:: Given data ::
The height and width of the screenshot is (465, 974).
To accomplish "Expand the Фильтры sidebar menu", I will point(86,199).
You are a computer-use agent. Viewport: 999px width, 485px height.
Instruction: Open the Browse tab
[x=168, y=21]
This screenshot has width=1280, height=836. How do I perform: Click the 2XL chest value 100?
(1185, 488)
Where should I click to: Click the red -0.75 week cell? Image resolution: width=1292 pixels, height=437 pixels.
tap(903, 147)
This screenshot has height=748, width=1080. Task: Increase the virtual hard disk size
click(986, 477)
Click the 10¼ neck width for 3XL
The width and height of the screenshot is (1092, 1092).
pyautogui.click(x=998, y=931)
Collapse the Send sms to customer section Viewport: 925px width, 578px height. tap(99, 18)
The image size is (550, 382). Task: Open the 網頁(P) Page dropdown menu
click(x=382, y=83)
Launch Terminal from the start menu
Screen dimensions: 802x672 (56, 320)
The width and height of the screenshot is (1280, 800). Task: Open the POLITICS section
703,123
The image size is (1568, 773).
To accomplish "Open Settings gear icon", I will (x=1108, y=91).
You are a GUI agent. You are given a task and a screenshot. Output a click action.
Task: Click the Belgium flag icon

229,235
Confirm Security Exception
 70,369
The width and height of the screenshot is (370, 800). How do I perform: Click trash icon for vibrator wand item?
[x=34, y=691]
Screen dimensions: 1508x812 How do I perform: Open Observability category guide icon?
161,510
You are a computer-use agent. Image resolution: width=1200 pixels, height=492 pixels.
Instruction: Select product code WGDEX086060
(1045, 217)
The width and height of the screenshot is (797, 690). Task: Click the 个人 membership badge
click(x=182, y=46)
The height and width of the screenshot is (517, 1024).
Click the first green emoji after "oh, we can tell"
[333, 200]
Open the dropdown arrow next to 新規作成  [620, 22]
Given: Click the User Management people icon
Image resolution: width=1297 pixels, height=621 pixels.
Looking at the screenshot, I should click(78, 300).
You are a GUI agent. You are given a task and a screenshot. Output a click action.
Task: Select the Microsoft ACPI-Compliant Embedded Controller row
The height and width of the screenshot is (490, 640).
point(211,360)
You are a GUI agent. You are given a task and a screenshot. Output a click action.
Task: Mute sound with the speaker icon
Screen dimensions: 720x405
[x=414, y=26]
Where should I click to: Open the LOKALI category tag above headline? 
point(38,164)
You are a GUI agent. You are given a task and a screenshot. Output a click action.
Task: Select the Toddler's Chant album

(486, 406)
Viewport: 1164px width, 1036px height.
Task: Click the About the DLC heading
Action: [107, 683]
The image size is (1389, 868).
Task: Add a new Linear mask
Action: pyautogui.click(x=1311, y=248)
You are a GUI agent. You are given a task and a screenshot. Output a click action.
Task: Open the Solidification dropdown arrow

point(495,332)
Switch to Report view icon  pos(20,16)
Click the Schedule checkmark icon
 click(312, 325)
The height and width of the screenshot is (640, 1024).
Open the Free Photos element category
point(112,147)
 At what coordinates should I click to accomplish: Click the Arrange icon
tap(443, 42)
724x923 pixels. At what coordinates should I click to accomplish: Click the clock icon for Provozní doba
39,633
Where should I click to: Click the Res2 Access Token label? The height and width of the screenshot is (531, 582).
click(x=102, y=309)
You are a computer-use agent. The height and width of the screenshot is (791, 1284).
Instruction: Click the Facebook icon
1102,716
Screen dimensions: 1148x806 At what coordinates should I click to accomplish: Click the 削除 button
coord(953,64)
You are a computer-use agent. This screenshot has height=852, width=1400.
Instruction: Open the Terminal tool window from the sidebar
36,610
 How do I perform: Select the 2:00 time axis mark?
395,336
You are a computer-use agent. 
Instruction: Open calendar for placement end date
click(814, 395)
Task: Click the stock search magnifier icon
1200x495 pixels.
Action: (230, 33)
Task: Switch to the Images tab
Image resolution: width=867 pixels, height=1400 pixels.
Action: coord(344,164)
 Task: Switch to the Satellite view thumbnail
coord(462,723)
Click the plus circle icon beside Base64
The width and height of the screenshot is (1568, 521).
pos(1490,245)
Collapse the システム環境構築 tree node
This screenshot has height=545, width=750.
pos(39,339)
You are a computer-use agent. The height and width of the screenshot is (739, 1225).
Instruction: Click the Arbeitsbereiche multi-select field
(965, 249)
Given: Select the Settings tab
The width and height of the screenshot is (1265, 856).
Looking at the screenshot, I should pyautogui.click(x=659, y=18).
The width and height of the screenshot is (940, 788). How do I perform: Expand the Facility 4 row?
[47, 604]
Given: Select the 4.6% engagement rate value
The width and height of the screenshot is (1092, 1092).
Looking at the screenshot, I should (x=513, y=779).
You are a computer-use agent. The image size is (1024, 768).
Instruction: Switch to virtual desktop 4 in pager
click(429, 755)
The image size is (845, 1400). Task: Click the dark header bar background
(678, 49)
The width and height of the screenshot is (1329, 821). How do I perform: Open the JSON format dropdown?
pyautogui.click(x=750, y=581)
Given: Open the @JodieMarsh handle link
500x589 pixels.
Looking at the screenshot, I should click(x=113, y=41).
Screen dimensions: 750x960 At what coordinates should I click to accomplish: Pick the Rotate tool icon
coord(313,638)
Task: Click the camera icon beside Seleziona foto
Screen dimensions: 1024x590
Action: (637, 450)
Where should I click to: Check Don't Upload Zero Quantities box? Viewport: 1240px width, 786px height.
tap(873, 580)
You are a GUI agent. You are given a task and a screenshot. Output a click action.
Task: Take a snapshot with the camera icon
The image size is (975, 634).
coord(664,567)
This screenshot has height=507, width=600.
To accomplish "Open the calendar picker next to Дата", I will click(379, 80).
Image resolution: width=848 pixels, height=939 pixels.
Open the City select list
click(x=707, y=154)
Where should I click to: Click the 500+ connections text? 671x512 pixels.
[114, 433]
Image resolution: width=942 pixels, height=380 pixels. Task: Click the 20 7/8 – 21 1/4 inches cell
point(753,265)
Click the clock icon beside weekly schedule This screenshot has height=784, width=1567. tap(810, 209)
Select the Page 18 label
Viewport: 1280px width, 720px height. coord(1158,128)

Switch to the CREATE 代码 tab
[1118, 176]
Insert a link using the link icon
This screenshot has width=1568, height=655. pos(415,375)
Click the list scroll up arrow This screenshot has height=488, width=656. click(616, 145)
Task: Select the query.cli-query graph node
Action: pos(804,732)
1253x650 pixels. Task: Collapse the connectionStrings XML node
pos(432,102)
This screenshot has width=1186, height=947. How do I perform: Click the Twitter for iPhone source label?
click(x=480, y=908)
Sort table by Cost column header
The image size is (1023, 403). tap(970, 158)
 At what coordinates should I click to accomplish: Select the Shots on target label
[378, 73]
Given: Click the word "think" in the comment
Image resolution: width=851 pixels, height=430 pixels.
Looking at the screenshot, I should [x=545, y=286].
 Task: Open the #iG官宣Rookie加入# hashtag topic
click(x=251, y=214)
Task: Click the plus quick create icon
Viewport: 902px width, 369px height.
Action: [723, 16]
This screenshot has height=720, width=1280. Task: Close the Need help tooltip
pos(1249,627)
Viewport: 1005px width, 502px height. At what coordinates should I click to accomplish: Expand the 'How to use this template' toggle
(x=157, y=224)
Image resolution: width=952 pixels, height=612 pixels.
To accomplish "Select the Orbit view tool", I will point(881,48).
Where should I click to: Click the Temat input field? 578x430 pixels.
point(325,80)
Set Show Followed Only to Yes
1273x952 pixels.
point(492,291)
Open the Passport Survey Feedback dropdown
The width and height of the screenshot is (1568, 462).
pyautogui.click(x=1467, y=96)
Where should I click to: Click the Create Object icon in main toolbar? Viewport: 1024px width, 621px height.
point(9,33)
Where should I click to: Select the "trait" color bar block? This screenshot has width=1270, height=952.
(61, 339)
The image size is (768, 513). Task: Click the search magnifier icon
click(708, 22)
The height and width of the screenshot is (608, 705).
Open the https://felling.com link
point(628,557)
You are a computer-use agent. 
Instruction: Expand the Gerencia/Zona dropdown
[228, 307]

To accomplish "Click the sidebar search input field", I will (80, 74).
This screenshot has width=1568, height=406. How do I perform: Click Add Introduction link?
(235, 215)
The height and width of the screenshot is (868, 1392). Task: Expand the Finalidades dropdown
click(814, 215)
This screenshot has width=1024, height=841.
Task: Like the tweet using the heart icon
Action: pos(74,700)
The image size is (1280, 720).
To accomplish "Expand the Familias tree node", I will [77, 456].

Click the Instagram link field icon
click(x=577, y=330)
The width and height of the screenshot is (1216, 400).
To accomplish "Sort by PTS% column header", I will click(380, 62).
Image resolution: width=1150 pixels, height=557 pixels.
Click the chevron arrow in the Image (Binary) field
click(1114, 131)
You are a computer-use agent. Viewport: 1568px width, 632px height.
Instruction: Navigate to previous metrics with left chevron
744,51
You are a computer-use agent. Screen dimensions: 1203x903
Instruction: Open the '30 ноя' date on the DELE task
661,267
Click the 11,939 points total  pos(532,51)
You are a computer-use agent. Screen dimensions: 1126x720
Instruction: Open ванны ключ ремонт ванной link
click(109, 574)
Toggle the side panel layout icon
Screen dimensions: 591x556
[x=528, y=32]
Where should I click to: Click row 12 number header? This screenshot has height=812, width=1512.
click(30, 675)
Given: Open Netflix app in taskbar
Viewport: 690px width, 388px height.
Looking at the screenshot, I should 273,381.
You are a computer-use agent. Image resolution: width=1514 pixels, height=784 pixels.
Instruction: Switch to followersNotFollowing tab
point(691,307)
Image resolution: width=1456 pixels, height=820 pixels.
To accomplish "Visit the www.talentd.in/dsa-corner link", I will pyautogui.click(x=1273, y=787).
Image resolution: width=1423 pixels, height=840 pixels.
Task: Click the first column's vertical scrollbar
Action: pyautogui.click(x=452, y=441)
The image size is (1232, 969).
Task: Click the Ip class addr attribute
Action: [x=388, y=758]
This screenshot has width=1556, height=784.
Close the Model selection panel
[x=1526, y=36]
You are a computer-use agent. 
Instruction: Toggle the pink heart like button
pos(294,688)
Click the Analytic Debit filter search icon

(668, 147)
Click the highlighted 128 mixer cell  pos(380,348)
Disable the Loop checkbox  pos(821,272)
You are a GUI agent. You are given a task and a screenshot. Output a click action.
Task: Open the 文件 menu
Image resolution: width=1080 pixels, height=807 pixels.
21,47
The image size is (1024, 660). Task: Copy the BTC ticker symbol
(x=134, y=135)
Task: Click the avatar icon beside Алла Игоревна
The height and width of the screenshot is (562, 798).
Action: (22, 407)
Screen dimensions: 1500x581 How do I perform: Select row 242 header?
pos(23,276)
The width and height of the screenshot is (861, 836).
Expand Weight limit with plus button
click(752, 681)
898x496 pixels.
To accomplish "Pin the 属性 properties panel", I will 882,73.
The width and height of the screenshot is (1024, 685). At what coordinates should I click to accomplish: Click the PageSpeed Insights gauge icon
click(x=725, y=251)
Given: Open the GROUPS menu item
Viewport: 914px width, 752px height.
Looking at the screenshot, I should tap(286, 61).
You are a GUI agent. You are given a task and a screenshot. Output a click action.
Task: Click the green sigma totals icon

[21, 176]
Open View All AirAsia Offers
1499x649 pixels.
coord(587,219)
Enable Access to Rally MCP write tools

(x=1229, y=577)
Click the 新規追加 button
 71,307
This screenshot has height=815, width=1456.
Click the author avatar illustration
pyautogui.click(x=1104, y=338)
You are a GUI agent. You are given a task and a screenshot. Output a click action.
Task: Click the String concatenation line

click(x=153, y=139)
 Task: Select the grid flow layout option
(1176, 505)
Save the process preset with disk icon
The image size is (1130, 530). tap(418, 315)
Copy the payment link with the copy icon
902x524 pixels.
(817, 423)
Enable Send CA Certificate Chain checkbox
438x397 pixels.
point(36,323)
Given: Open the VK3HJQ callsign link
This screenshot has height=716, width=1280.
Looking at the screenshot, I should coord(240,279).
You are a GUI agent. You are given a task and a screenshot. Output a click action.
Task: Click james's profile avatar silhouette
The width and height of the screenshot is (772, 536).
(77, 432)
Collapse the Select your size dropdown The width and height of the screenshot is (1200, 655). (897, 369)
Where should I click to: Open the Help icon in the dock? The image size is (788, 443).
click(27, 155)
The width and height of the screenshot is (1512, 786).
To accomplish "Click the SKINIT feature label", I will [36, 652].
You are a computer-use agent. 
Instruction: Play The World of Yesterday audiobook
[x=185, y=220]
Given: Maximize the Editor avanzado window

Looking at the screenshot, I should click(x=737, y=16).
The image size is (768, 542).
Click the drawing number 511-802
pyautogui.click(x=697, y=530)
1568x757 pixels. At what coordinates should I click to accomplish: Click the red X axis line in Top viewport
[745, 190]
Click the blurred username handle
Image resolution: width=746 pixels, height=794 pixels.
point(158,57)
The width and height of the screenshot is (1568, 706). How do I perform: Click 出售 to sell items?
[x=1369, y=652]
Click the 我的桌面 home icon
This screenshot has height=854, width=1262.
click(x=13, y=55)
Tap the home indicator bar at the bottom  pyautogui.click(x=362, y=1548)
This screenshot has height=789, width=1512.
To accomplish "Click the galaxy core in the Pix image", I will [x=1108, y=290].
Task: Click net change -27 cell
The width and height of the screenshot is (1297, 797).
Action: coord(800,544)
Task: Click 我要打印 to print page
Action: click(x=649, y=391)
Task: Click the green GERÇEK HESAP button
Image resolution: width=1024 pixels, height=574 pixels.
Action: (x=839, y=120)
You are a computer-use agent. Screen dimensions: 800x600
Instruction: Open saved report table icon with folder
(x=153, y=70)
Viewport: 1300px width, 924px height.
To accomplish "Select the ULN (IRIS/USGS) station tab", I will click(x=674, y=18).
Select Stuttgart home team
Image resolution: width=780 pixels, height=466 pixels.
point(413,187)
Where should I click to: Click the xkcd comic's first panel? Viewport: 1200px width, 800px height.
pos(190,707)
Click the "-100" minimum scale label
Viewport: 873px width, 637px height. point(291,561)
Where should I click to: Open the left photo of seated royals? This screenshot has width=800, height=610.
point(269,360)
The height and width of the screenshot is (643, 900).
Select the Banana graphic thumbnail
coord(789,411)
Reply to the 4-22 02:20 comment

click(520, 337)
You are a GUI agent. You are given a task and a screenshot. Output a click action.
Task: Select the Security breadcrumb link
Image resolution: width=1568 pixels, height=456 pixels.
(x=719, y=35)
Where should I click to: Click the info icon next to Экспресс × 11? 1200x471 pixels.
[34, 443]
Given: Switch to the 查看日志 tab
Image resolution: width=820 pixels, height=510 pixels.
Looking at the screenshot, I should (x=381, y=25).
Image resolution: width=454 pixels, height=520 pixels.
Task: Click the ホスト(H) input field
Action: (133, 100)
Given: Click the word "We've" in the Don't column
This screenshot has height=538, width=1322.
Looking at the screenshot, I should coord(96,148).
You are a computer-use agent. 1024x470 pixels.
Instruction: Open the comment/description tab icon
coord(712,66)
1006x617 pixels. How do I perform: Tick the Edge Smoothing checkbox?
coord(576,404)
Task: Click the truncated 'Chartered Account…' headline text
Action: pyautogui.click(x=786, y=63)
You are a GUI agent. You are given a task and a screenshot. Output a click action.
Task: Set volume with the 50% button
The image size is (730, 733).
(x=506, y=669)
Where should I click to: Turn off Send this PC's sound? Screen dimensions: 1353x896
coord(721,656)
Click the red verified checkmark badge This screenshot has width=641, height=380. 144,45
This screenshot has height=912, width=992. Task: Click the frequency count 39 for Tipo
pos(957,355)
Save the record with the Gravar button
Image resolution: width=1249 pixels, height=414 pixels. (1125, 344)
:::
Exercise directions> Set down exactly, and only, the lines from the one with "The image size is (730, 733)." to the final line of the data.

Task answer>
The image size is (730, 733).
(x=506, y=669)
Where should I click to: Turn off Send this PC's sound? Screen dimensions: 1353x896
coord(721,656)
Click the red verified checkmark badge This screenshot has width=641, height=380. 144,45
This screenshot has height=912, width=992. Task: Click the frequency count 39 for Tipo
pos(957,355)
Save the record with the Gravar button
Image resolution: width=1249 pixels, height=414 pixels. (1125, 344)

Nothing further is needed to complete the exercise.